-------- SELECTED EXTRACT

Bigourdan was recognised for his work and achievements in the form of titles and awards. He was awarded his first Lalande Prize from the Academy of Sciences in 1883 for the work he had done in Martinique, as one of a group of nine, each winning 540 francs. His second Lalande Prize was awarded solely to him, and was given in 1891. The year 1895 saw him make Knight of the Legion of Honour, becoming an Officer in 1919. He won the Valz Prize, awarded by the French Academy of Sciences, in 1886. The Royal Astronomical Society granted him their Gold Medal in 1919. This year also saw him receive the Prix Jules-Janssen, the highest award of the French Astronomical Society.
He was also a member of multiple scientific societies, and held many important roles: he became a member of the Bureau des Longitudes in 1903 and worked to enrich their Annuaire with notices of interesting researches in current astronomy, such as determinations of parallax and classification of stellar spectra; also in 1903, he was elected an Associate of the Royal Astronomical Society; 1904 saw him become a member of the French Academy of Sciences, becoming vice-president in 1923. From its commencement in 1919, Bigourdan served as director of the Bureau International de l'Heure. In 1924, he was made President of the Academy of Sciences and the Institute of France.

----------------
-------- INPUT ROWS

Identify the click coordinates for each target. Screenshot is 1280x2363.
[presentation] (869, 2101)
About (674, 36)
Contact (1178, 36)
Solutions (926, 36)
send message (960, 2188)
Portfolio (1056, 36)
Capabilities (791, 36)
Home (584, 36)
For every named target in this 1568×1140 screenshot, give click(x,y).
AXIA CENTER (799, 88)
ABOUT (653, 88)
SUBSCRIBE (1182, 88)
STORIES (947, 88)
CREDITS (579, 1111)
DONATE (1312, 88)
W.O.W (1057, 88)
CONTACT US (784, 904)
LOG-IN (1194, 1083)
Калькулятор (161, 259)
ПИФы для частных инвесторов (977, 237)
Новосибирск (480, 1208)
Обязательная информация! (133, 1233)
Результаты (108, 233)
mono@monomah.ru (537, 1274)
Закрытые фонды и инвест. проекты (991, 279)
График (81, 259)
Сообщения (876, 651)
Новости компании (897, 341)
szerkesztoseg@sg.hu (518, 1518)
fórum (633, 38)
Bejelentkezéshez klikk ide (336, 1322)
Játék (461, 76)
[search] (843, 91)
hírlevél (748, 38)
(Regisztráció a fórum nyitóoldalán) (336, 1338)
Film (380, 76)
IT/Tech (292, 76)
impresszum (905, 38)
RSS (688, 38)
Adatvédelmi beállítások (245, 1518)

----------------

### PROBLEMS TO WORK ON
**a)** In the passage on Bigourdan's honors, which organization's highest award is the Prix Jules-Janssen?
**b)** Output the listing from the line containing "Новосибирск (480, 1208)" up to and including its last line as a Markdown table with the columns n and Line, one numbered row per line, omitting blank lines.

### WORKED ANSWERS
**a)** The French Astronomical Society.

**b)**
| n | Line |
|---|---|
| 1 | Новосибирск (480, 1208) |
| 2 | Обязательная информация! (133, 1233) |
| 3 | Результаты (108, 233) |
| 4 | mono@monomah.ru (537, 1274) |
| 5 | Закрытые фонды и инвест. проекты (991, 279) |
| 6 | График (81, 259) |
| 7 | Сообщения (876, 651) |
| 8 | Новости компании (897, 341) |
| 9 | szerkesztoseg@sg.hu (518, 1518) |
| 10 | fórum (633, 38) |
| 11 | Bejelentkezéshez klikk ide (336, 1322) |
| 12 | Játék (461, 76) |
| 13 | [search] (843, 91) |
| 14 | hírlevél (748, 38) |
| 15 | (Regisztráció a fórum nyitóoldalán) (336, 1338) |
| 16 | Film (380, 76) |
| 17 | IT/Tech (292, 76) |
| 18 | impresszum (905, 38) |
| 19 | RSS (688, 38) |
| 20 | Adatvédelmi beállítások (245, 1518) |